Eiko : Há cineastas novos com idéias também novas hoje no circuito cinematográfico. Vimos então a possibilidade do Brasil continuar fazendo cinema de qualidade com uma formação e motivação diferente dos filmes que temos assistido. Há de surgir movimentos em que a beleza e outros temas continuem a preencher os anseios da sociedade e produzir mais encantamento do que extasiamento social?

Andréa Melo : Há de surgir cinematografias, autorias, mas também muita baboseira. Muitos cineastas brasileiros fazem cinema como fazem televisão. Temem ousar esteticamente, como o Walter Salles, por exemplo, temem o rechaço da platéia. E acredito, devem temer mesmo.

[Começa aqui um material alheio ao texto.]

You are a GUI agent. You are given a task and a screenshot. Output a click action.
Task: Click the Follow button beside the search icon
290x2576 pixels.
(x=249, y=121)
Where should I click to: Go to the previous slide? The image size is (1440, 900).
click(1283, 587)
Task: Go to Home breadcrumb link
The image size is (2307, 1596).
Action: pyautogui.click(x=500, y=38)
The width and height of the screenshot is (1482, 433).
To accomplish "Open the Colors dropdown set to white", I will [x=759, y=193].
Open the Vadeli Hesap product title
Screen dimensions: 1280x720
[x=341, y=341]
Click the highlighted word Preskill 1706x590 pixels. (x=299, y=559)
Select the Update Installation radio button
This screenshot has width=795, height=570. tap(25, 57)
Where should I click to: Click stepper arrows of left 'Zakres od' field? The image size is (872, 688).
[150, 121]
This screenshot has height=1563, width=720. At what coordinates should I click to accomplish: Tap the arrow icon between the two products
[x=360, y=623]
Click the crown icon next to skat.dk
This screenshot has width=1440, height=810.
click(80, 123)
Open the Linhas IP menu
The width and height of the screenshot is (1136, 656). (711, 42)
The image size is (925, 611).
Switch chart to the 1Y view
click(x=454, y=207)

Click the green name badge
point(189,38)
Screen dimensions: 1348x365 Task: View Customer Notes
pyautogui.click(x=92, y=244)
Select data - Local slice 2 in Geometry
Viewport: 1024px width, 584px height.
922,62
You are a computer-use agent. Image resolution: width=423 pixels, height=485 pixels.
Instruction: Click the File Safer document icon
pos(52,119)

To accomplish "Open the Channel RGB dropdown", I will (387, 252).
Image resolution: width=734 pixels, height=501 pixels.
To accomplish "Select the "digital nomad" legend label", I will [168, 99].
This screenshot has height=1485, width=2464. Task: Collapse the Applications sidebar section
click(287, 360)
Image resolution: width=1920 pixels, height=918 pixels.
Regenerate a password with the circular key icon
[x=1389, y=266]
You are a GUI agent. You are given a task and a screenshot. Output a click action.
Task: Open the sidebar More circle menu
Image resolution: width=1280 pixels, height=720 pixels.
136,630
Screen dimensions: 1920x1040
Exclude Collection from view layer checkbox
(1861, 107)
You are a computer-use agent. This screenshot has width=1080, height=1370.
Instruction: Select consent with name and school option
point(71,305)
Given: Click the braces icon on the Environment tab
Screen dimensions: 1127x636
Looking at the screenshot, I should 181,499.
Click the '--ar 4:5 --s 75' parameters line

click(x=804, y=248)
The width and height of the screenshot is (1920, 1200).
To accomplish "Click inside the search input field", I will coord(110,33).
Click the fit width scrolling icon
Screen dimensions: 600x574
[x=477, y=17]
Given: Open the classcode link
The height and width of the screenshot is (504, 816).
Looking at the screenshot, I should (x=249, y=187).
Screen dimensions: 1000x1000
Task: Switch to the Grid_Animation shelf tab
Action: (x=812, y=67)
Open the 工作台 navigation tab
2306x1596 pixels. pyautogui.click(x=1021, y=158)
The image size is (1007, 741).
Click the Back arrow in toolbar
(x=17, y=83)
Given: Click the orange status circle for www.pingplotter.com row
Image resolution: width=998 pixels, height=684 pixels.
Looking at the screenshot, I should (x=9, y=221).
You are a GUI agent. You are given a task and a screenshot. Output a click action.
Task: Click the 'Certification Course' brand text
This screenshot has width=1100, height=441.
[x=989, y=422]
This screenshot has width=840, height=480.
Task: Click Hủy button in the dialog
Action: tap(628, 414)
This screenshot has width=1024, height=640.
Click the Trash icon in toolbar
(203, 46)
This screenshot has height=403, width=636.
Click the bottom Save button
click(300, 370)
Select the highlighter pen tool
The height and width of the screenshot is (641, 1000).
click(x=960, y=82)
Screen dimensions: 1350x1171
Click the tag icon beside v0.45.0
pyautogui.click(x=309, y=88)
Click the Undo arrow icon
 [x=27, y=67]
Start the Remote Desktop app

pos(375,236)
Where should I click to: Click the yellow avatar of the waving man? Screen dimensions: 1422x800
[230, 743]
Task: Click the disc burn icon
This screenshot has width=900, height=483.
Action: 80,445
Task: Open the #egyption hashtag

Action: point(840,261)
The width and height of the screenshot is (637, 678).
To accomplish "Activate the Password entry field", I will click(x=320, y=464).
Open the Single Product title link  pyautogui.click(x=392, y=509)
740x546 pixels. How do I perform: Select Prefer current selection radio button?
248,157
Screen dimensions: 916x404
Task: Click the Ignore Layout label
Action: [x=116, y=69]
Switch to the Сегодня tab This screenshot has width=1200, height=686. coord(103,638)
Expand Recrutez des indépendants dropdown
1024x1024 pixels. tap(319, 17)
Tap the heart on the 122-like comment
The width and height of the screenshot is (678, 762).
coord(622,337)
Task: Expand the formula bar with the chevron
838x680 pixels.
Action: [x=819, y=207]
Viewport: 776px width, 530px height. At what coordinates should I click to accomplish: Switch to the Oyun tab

Não sei se acredito nesse cinema que “preencha os anseios da sociedade”, como desejavam os soviéticos, que atenda um projeto coletivo... Acho que ele preenche os anseios de um ou mais sujeitos (roteirista, diretor, ator) cuja permanência no mundo em que se vive gera conflitos, move desejos de falar sobre esse mundo sobre um olhar mais do que particular. Contudo, esse olhar, às vezes coincide com o olhar de outras pessoas. Mas será sempre o jeito de olhar de poucos sobre o mundo em que muitos habitam. Também não sei se só de beleza e encantamento devemos viver. Existe o belo no escatológico, veja Greenaway para mostrar isso. E no Brasil, o média-metragem, Útero para reforçar. Creio que o fazer do cinema deve fugir das polaridades, dos extremos e buscar o diálogo audiovisual, no sentido bakhtiniano do termo, ou seja, fazer conviver vozes contrárias, estéticas e estilos, de hoje e de ontem, de forma complementar e dinâmica.


Andréa Mota Bezerra de Melo é jornalista, mestre em Ciências da Comunicação, com ênfase em Cinema, Rádio e Televisão pela Escola de Comunicações e Artes (ECA) da Universidade de São Paulo (USP). Professora de Cinema para Cursos de Jornalismo e Publicidade e Propaganda.


Entrevista realizada no dia 08 de maio de 2007.